Likewise, I also appreciated the detail of the scenes set within the offices of ‘Censor’s thinly fictionalised version of the BBFC. It is here that the film crosses over slightly into the realm of that distinctly British ‘comedy of awkwardness’ which has become such a ubiquitous element of 21st century UK horror, and whilst this kind of stuff is not usually my bag, in this case I found spending time with Enid’s mismatched colleagues to be more comforting than hellish, with their portrayals veering more toward the humane/relatable than the overtly grotesque.

In fact, I found myself quite taken with the idea of hanging around all day in a pokey pre-fab office with a bunch of failed academics and social workers, drinking tea, filing reports and watching films to obsessively count the “shit”s and “fuck”s. Aside from the inherently objectionable business of having to actually cut / ban films, that actually strikes me as a pretty great job. Given that they rarely do much cutting or banning these days, I was almost tempted to call up the BBFC’s website to see if they’re recruiting at the moment, and what kind of background they require, etc.

Meanwhile, ‘Censor’s overall aesthetic struck me as being very much on the same page as Peter Strickland’s recent ‘In Fabric’ (2018), mixing beautifully phantasmagorical neon/gel lighting and baroque, Argento-esque production design with painstakingly fetishised period detail and low key/naturalistic performances to create - especially in its latter half - a similarly vertiginous disjuncture between fantasy and reality (though I personally found Bailey-Bond’s film a less discomforting and more conventionally rewarding experience than Strickland’s).

One visual device I particularly liked - and which I don’t recall ever seeing previously - is the way ‘Censor’ plays with aspect ratio and film grain across its run-time.
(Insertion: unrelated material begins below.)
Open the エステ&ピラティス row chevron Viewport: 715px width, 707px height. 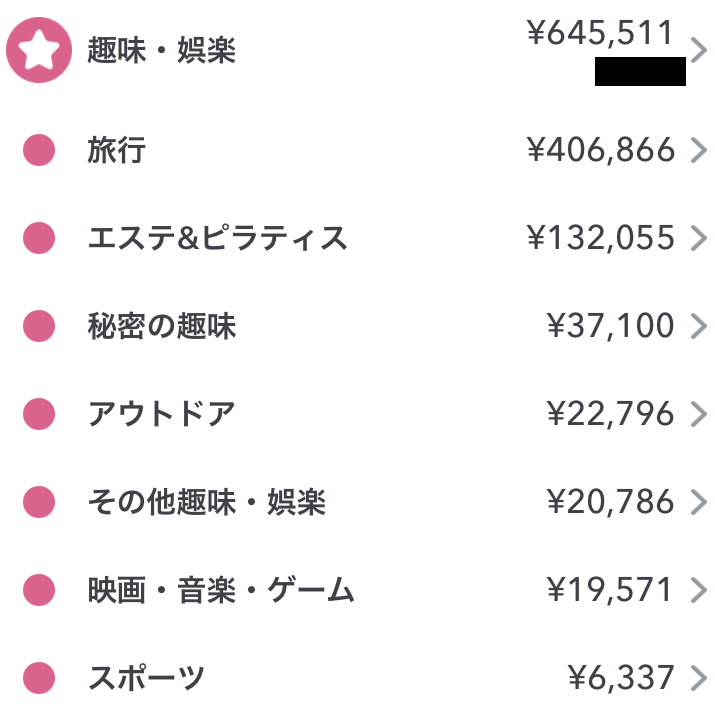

An idea which would presumably have been nixed on the grounds of expense and impracticality back in the pre-digital era, this now of course feels entirely appropriate to this archly referential horror film-about-horror films. (Once again, Strickland springs to mind here as a reference point, particularly vis-à-vis the intertextual monkey business which characterised ‘Berbarian Sound Studio’ (2012).)

When I first noticed horizontal bars appearing at the edges of the screen, I thought something had gone wrong with the streaming platform, but soon realised that this was deliberate as the film begins to move back and forth between scope anback and forth from “reality” to “video nasty-vision”.

This is a neat trick, and a nice wink to cinephiles and survivors of the format wars in the audience, but it also serves to foreground the suggestion that watching violent videos has actually warped our vulnerable protagonist’s mind beyond all recognition - a problematic notion which is never really sufficiently explored or resolved by Bailey-Bond’s film, for all its visual pyrotechnics and technical acumen.